Quelle est votre conception du design ?
Je pense qu’avant toute chose le métier de designer doit être fait avec le cœur. C’est peut-être un peu naïf, mais dessiner des nouveautés pour la nouveauté ne m’intéresse pas. Quand je conçois des objets, il y a en général un gros travail de recherche fait en amont. C’est ce qui donne à l’objet toute sa substance. L’objet doit être généreux et évocateur, après tout il est censé faire partie de notre quotidien! Le design, c’est aussi une histoire de collaborations. Un rapport humain et un dialogue organique avec les éditeurs, les artisans, les manufactures (…) est important.

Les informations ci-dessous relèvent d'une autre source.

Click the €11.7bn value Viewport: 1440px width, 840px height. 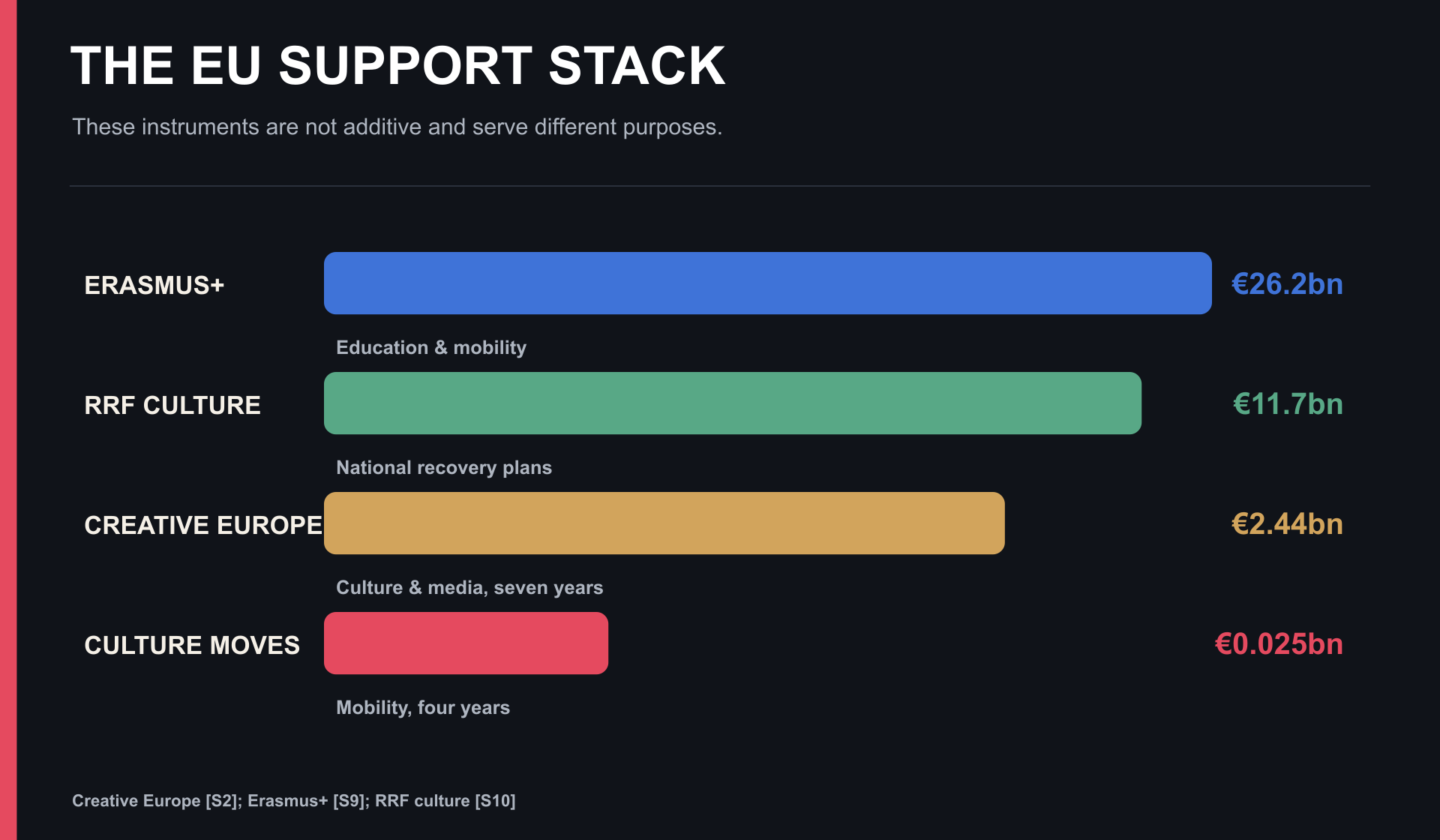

Un conseil pour les jeunes designers ?
Persévérer et rester léger! Le métier de designer n’est pas le plus aisé. Rester curieux et à l’affût est essentiel. Je parle souvent à mes étudiants de l’importance de regarder le monde, la vie réelle, les gestes, les rituels… L’inspiration ne se trouve pas sur internet. Il faut aussi savoir aller à la rencontre des artisans et manufactures, pour comprendre les mécaniques et contraintes de production. Le designer ne travaille pas seul, il fait partie d’un cercle d’acteurs qui ensemble permettent de mener à bien un projet. Savoir communiquer et savoir jouer des contraintes est important. Enfin, pour les jeunes designers qui souhaitent être indépendants et monter leur propre studio, il faut comprendre que le dessin et la partie créative ne sont qu’une petite partie du job. Au départ, il faut savoir enfiler plusieurs casquettes et être son propre comptable, photographe, chargé de communication, développeur… Mais c’est aussi très excitant!
Quelques indices sur vos prochains projets ?
Je travaille depuis quelque temps sur un projet d’assises avec un textile étonnant pour l’éditeur français La Chance (qui édite mes lampes Sorcier et le papier peint Happy Rain). Le projet devrait voir le jour bientôt. Je dessine également une collection de mobilier pour un nouvel éditeur qui célèbre la couleur. À côté de cela, j’enseigne dans une école d’art. C’est un projet à part entière, sur du long terme. Réussir à donner des sujets qui font sens est un vrai challenge, mais la transmission est quelque chose de magique!
Selon vous, à quels défis doit se préparer le design de demain ?
Il y a bien entendu la question de l’environnement qui est centrale. Un designer à lui seul ne résoudra pas tous les problèmes. Il faut que chacun travaille à son échelle en commençant par faire les bons choix et en sélectionnant des éditeurs et manufactures responsables et locales. Nous sommes malheureusement toujours dans une surconsommation et une société du jetable. Nous devons penser des objets plus pérennes et aborder autrement les matières qui posent problème. Je pense qu’une des grandes difficultés est de changer les habitudes des gens. Le social est également un sujet important. Certains projets de collaboration entre artisans et designers vont dans ce sens, permettant par exemple, une meilleure intégration de personnes réfugiées ayant des savoir-faire fantastiques dans leur pays d’accueil, avec une rémunération et un regain de dignité à la clef. Je pense que le design de demain sera de plus en plus hybride avec encore plus de croisements de connaissances, ce qui est une belle perspective. Mais le designer seul n’ira pas loin, il faut que les grosses entreprises, les grandes marques et éditeurs, ainsi que les distributeurs revoient leurs modèles. Si faire du chiffre est le seul moteur alors cela n’a pas de sens.